:: TASK DESCRIPTION ::
Only the lines from the line with "Click the rocket deploy icon above input" through the end of the records belong in your reply, copied exactly, with every picture left out.

(Stored data entries)
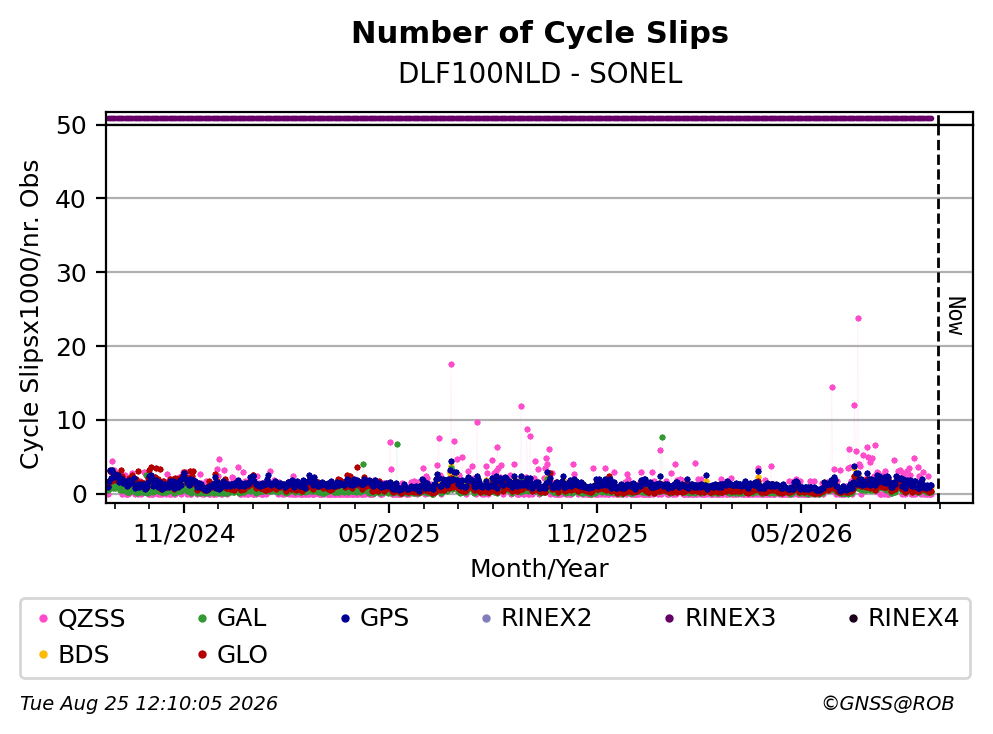Click the GNSS@ROB copyright text
Viewport: 993px width, 734px height.
click(888, 704)
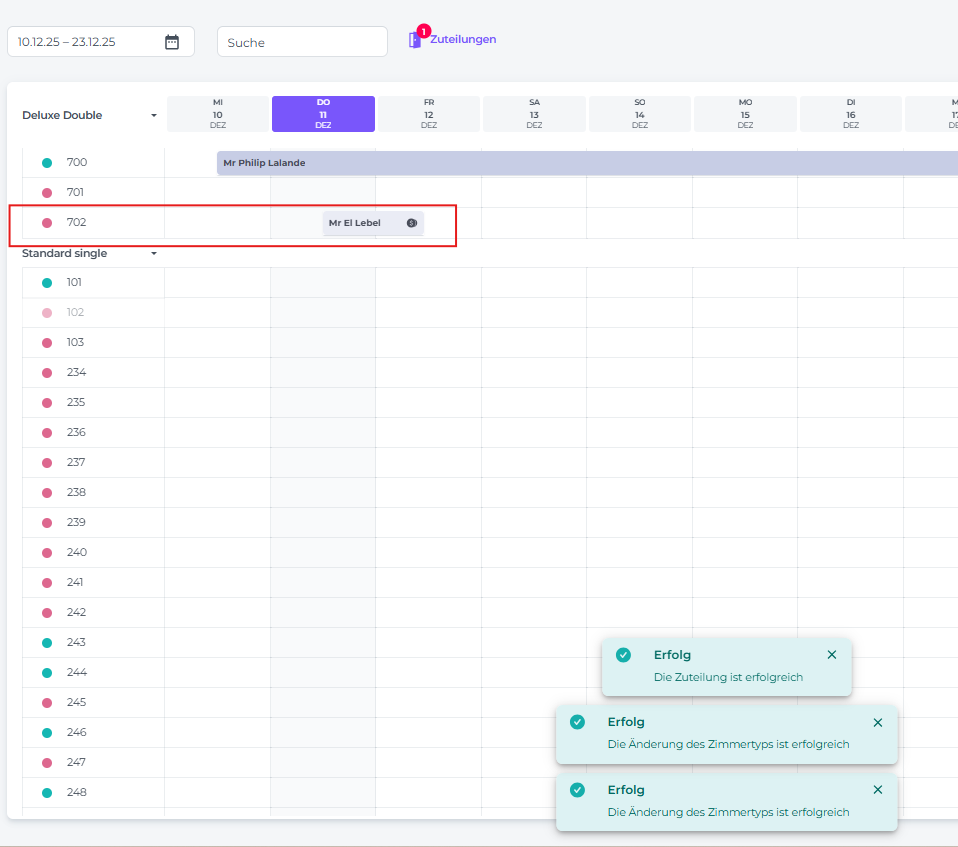Dismiss the middle Zimmertyp success notification
This screenshot has width=958, height=847.
(x=878, y=722)
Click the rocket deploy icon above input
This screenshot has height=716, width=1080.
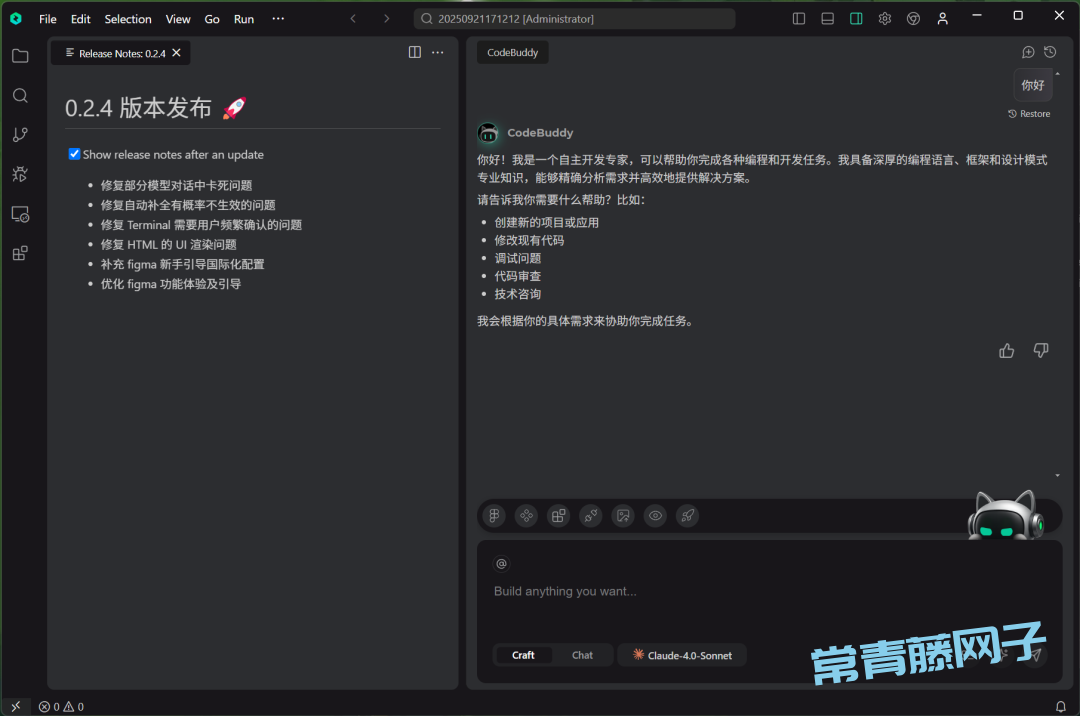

:: SOLUTION FOR THIS EXERCISE ::
Click the rocket deploy icon above input
This screenshot has height=716, width=1080.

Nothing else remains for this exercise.